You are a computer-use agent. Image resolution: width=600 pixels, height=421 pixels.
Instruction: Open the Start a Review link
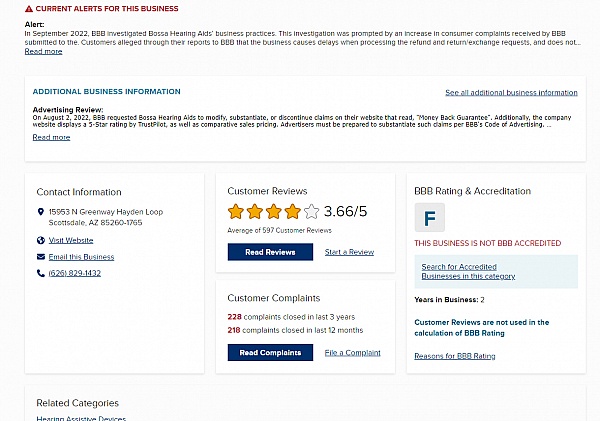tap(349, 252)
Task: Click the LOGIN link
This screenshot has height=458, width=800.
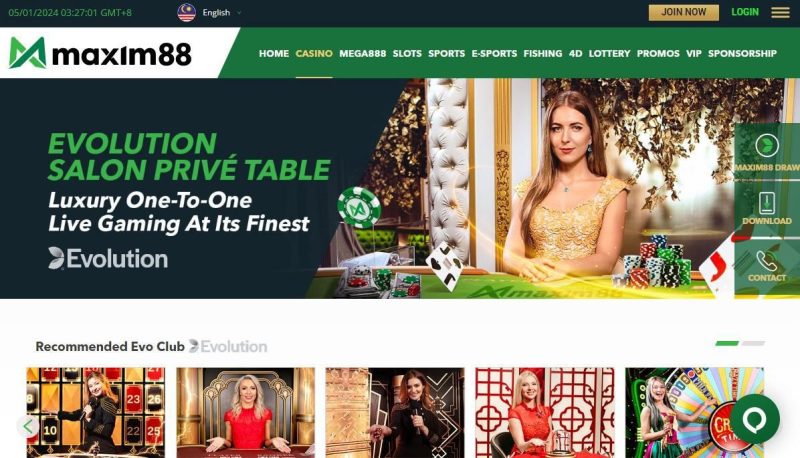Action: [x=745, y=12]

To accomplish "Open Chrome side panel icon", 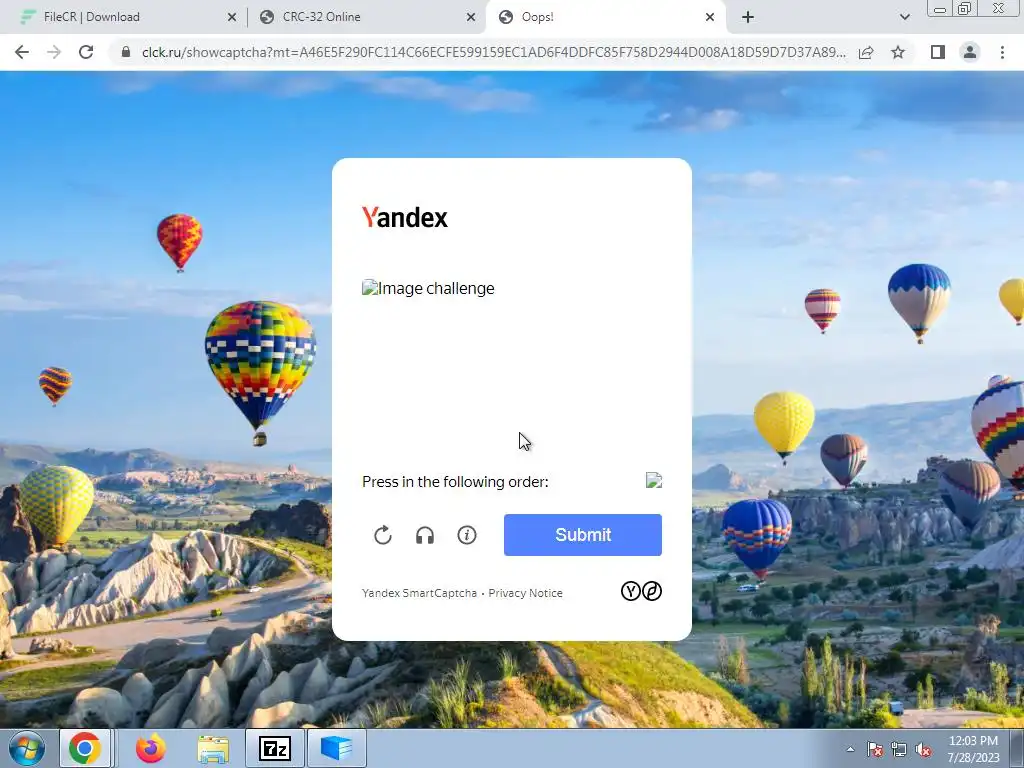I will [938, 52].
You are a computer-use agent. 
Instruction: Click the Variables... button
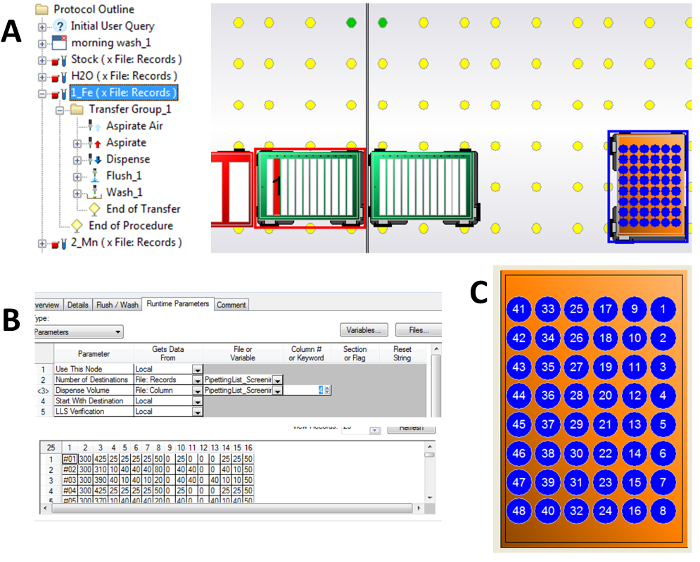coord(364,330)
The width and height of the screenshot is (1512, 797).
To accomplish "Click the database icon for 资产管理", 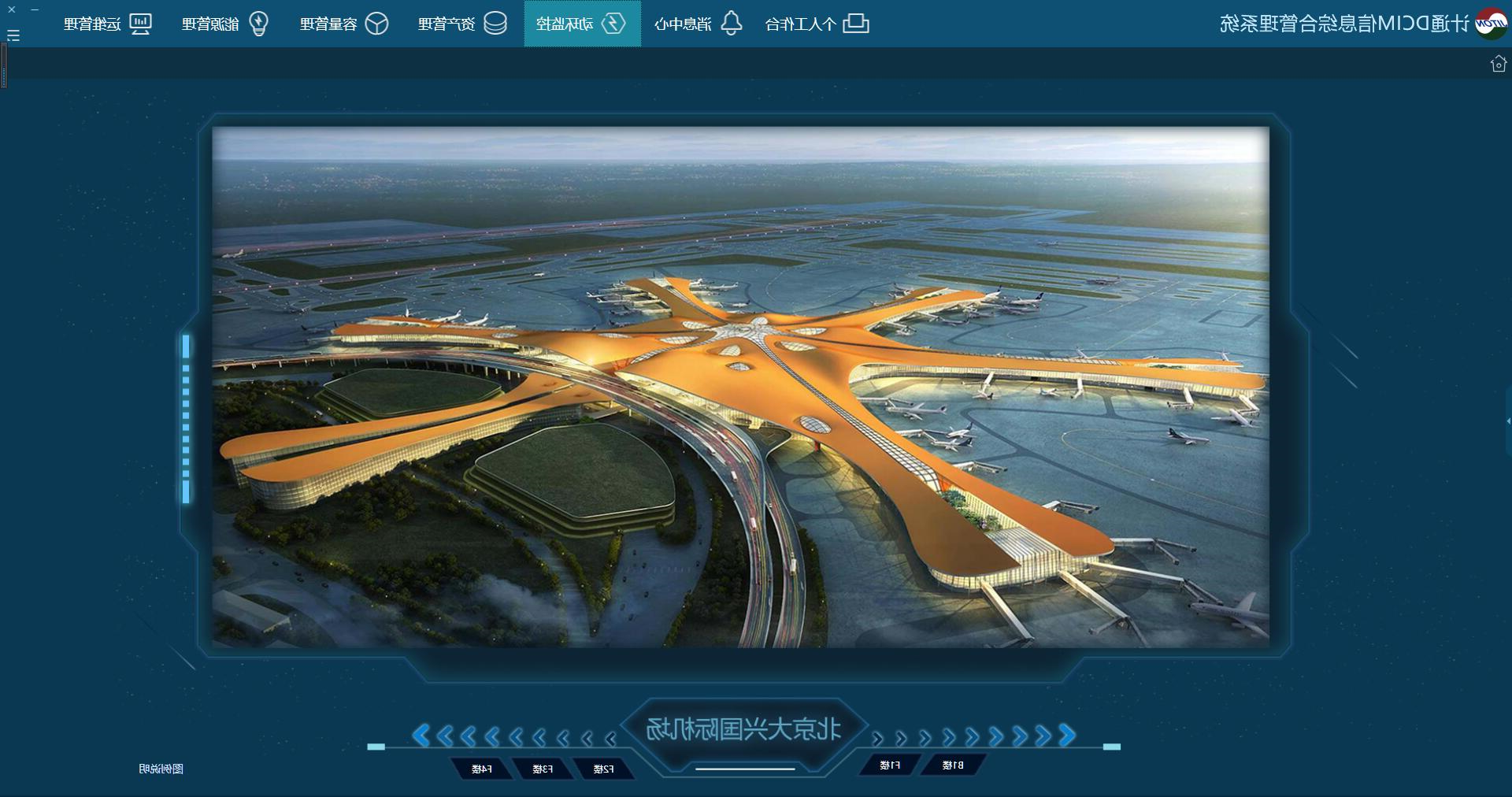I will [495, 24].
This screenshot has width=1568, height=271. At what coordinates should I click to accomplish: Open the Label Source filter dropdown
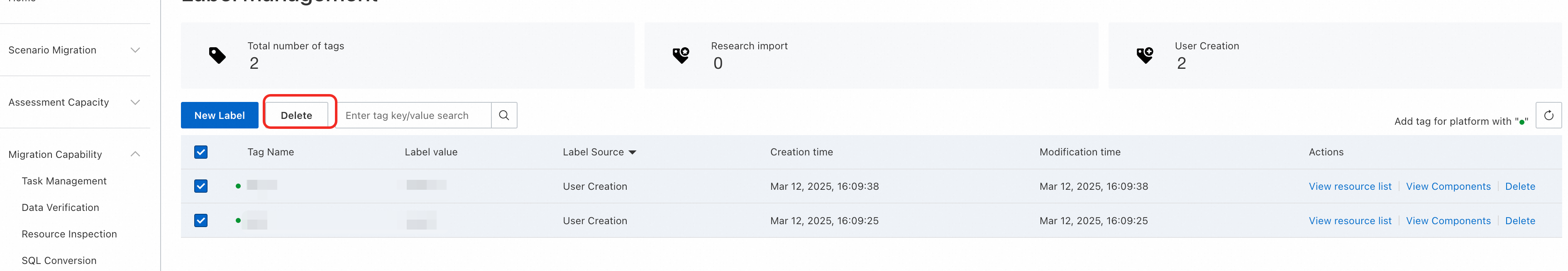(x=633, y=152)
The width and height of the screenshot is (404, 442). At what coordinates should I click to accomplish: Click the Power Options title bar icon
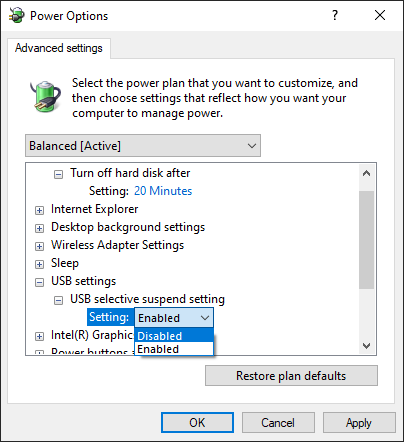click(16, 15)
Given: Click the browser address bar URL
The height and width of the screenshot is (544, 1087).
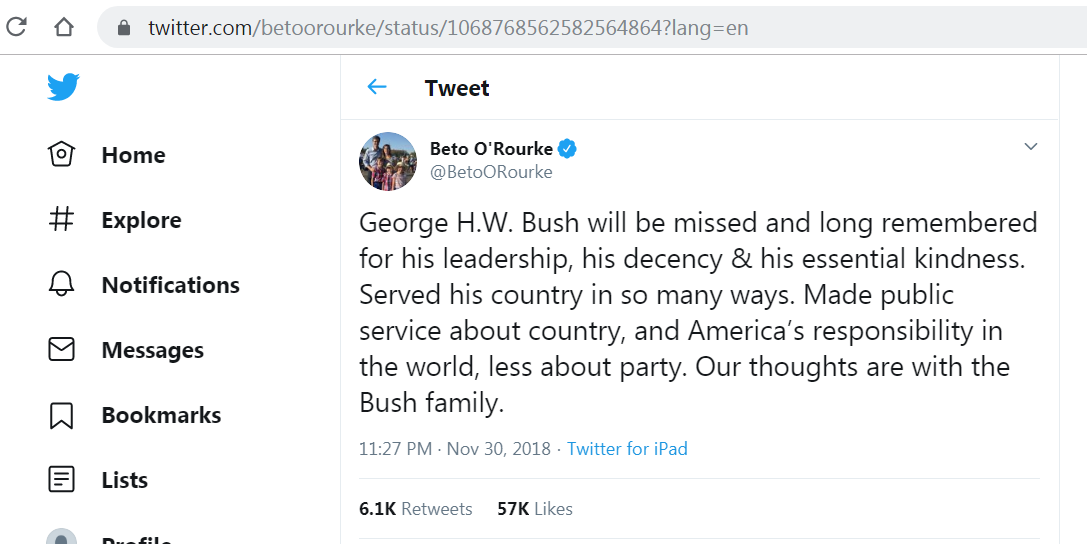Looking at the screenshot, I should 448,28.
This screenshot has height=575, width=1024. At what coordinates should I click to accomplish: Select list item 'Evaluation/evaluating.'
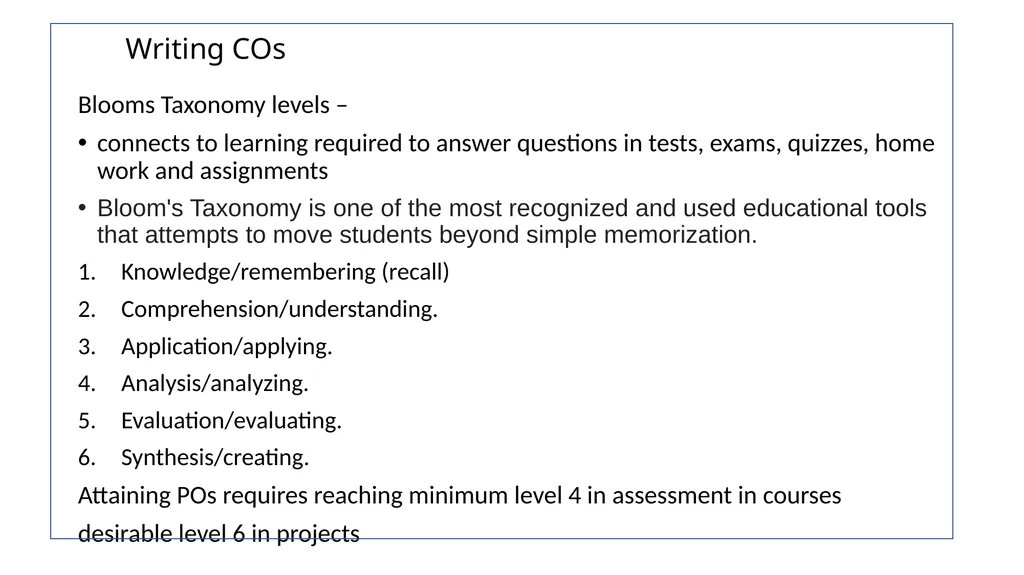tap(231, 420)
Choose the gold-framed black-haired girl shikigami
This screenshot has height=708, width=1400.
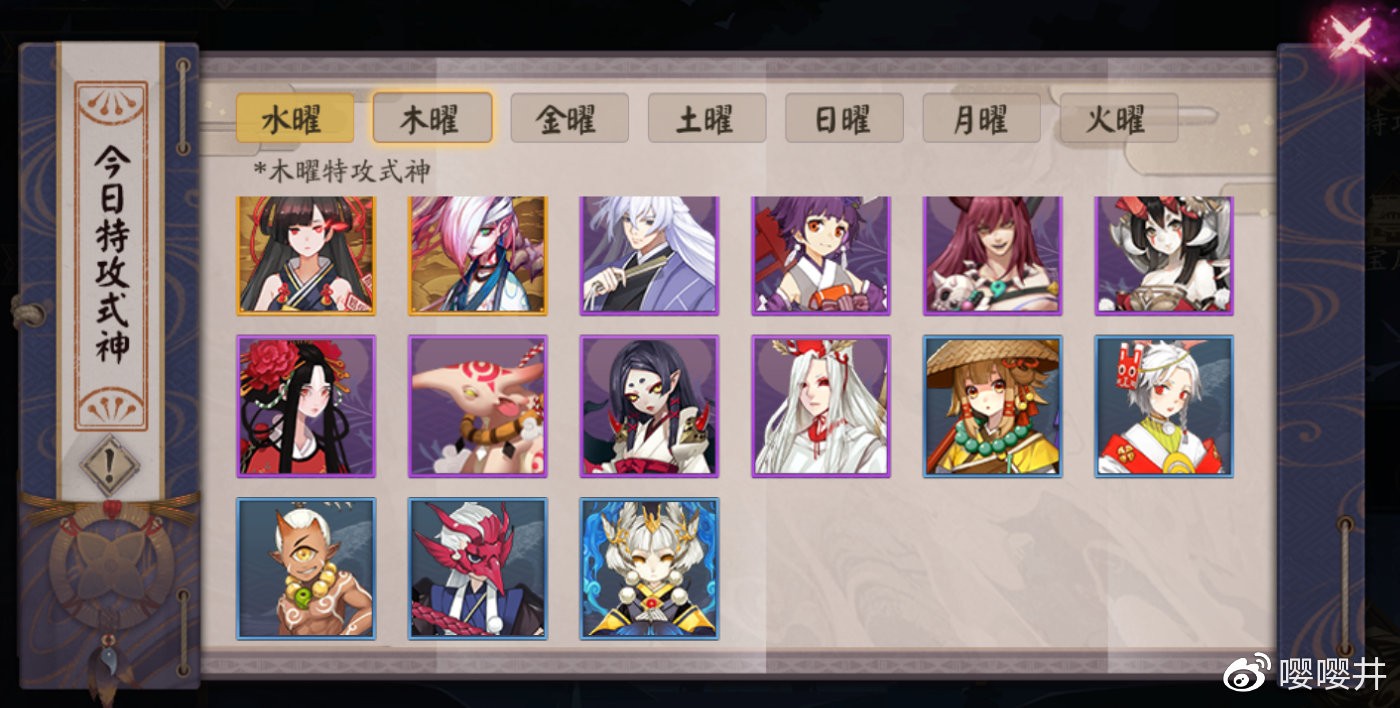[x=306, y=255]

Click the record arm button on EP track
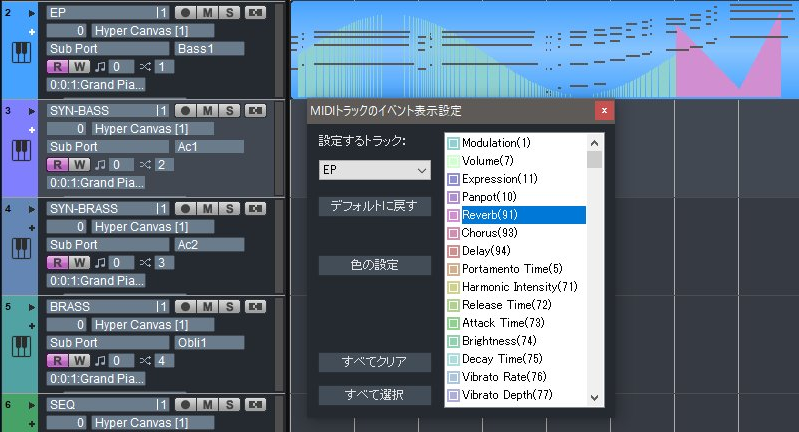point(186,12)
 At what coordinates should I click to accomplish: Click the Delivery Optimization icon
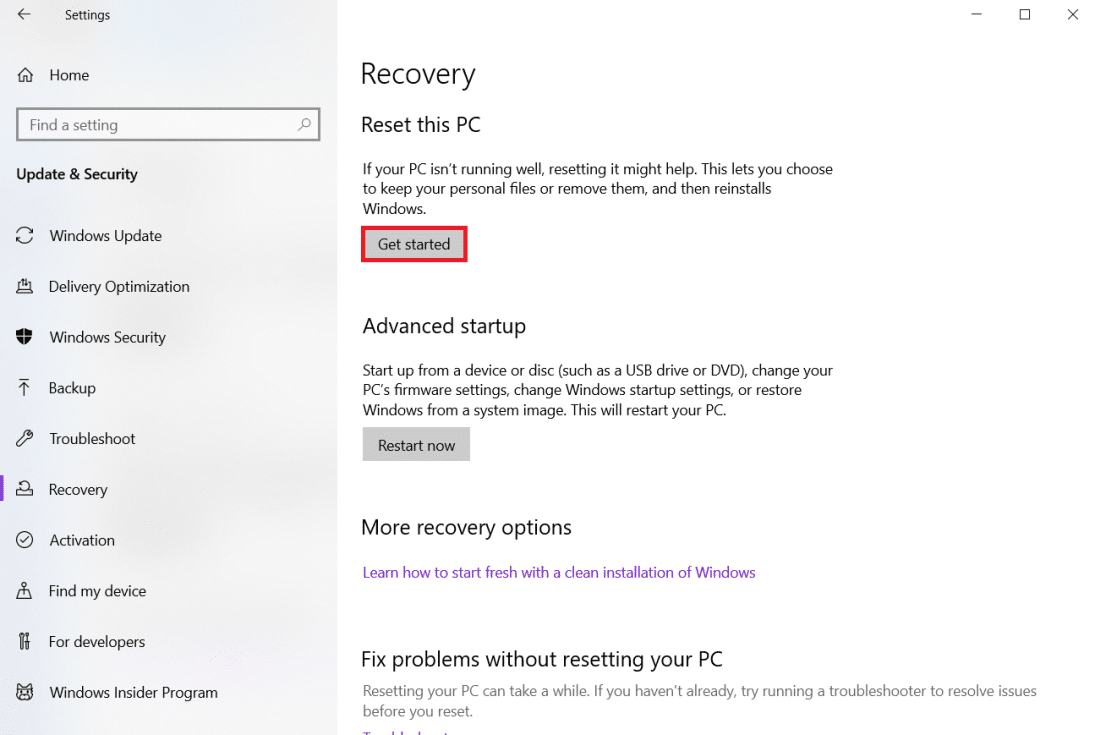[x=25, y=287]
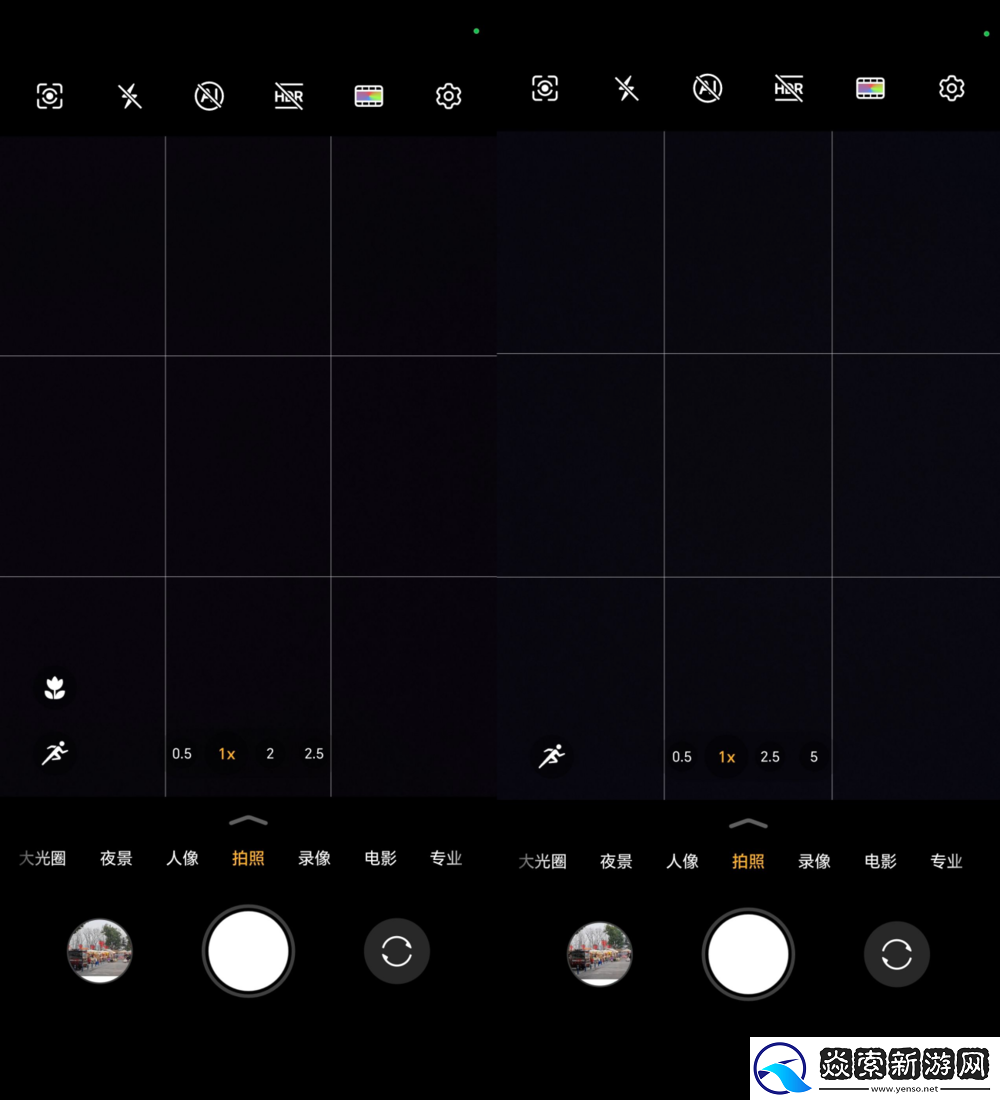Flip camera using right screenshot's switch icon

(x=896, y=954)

::::::::::

How to complete this task: Please write out the material from the line containing "Click the record arm button on EP track" to its final line, both inclusive, exactly as it appears; pictures are not part of the copy.

Your response:
Click the record arm button on EP track
point(186,12)
 At what coordinates should I click to accomplish: Click the Delivery Optimization icon
[x=25, y=287]
Flip camera using right screenshot's switch icon

(x=896, y=954)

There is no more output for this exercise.